Friday, December 3, 2010

Tis the Season!

I am so excited it's the Christmas season! I love this time of year. This year I have actually decorated a little bit. I have placed a few of my favorite Nativity scenes on my cocktail table and on the shelf between the kitchen and the living room. The other Nativities are more for a Christmas tree that will be coming out very shortly. I just have to find out where to place it. Things were so much easier before I started living with a boy. I actually had room for all my decorations and I knew ahead of time where everything was going to go. I still don't know where the tree is going to go because there is so much stuff in there. I really need a house or some place with two bedrooms so there can be an office for Leland's bookshelves and desk. When Dad was visiting he talked to me about getting a bigger place. I agree, we need something bigger, but we are tied in to our lease until July and we really don't know where we are going to be next year after Leland graduates so houses are a little out of the question right now. I digress.
Christmas! Last year there was so much focus on the wedding that Christmas just kinda got pushed aside. This year, I am starting Christmas off right. I love music.yahoo.com because I can have Christmas music all day at work. Teachers and some students have walked into my office and heard the music and their spirits are a little lifted. I love the music of the season, it makes me happy. I still have not done any shopping because I have no idea what to get anyone this year. Finances are tight this year, so there may be some homemade gifts or just cards in the future. Seeing that I am not crafty nor do I have the ability to make things look nice the homemade gift may not work, so cards it is!

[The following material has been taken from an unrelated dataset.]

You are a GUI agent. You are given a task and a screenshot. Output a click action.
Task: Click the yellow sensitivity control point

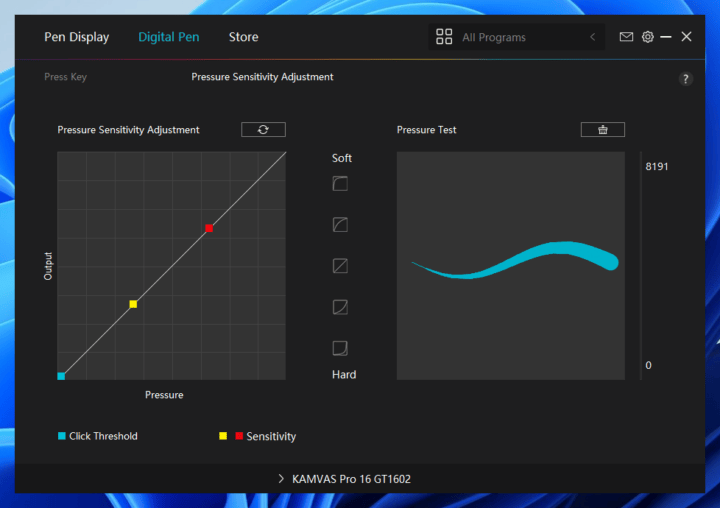tap(133, 304)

The thing I love the most about this season is the focus on Christ. Many people would rather focus on the shopping and the crowds and everything else, but that's the 100th thing on the list when it comes to CHRISTmas. As the season begins and all things Christmas are underway, think about those around you and how you can serve them. Think about our loving Heavenly Father who gave his Only Begotten Son. Think about the birth of the Savior. Remember what he did for you so that you could someday live with your Heavenly Father again. This season I am going to strive to do all those things. Gifts are not important, but family, time with friends and other loved ones, and Jesus Christ are. Merry Christmas (not Happy Holidays)?